If conducting a flammability test take a small sample well away from the main digester, or incorporate a flame trap in the supply line, which must be of suitable length (minimum 20 m). View sketches of Flame trap.
As biogas displaces air it reduces the oxygen level, restricting respiration, so any digester area needs to be well ventilated to minimize the risks of fire/explosion and asphyxiation.
DISEASE
As Anaerobic Digestion relies on a mixed population of bacteria of largely unknown origin, but often including animal wastes, to carry out the waste treatment process care should be taken to avoid contact with the digester contents and to wash thoroughly after working around the digester (and particularly before eating or drinking). This also helps to minimize the spread odors which may accompany the digestion process. The digestion process does reduce the number of pathogenic (disease causing) bacteria, particularly at higher operating temperatures, but the biological nature of the process need to be kept in mind.
ASPHYXIATION
Biogas consists mainly of CH4 and CO2, with low levels of H2S and other gases. Each of these components has its own problems, as well as displacing oxygen.

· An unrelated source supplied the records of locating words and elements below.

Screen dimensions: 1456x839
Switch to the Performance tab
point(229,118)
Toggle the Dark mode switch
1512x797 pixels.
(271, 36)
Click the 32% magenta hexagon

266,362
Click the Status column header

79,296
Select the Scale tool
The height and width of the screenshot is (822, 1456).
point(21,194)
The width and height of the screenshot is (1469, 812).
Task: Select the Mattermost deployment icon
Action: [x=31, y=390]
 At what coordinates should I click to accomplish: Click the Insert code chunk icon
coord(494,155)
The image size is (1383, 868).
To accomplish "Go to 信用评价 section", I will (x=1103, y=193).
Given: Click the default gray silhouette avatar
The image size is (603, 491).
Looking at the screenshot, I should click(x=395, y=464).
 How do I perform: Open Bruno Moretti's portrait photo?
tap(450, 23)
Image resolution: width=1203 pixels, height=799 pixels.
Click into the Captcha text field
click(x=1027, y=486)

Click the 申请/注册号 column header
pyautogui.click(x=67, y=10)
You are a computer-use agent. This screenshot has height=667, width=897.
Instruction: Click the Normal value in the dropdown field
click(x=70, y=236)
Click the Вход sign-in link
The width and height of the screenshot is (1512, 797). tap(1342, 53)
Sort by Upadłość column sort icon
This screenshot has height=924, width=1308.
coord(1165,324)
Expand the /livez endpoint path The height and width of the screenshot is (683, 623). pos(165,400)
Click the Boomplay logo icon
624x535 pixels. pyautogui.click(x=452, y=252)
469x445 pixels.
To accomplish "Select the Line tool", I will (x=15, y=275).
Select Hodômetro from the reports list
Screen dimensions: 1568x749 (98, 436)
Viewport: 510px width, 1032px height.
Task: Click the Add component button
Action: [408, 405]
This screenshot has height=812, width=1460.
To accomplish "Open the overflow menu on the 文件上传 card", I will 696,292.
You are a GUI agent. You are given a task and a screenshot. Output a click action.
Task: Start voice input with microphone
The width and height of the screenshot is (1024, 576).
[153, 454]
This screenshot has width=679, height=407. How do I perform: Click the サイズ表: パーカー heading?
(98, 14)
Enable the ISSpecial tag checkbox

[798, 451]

CH4 - lighter than air (will collect in roof spaces etc), explosive (see above). CO2 - heavier than air (will collect in sumps etc), slightly elevated levels affect respiration rate,
higher levels displace oxygen as well.
H2S - (rotten egg gas) destroys olfactory (smelling) tissues and lungs, becomes odorless as the level increases to dangerous and fatal. More details an actual case and detection equipment are available.
Adequate ventilation, suitable precautions and adequate protective equipment will minimize the dangers associated with biogas, making it a good servant rather than a bad master.
SUMMARY
Like water, electricity, automobiles and most of life biogas is not completely safe, but by being aware of the dangers involved you are well on the way to a safe and happy digestion experience.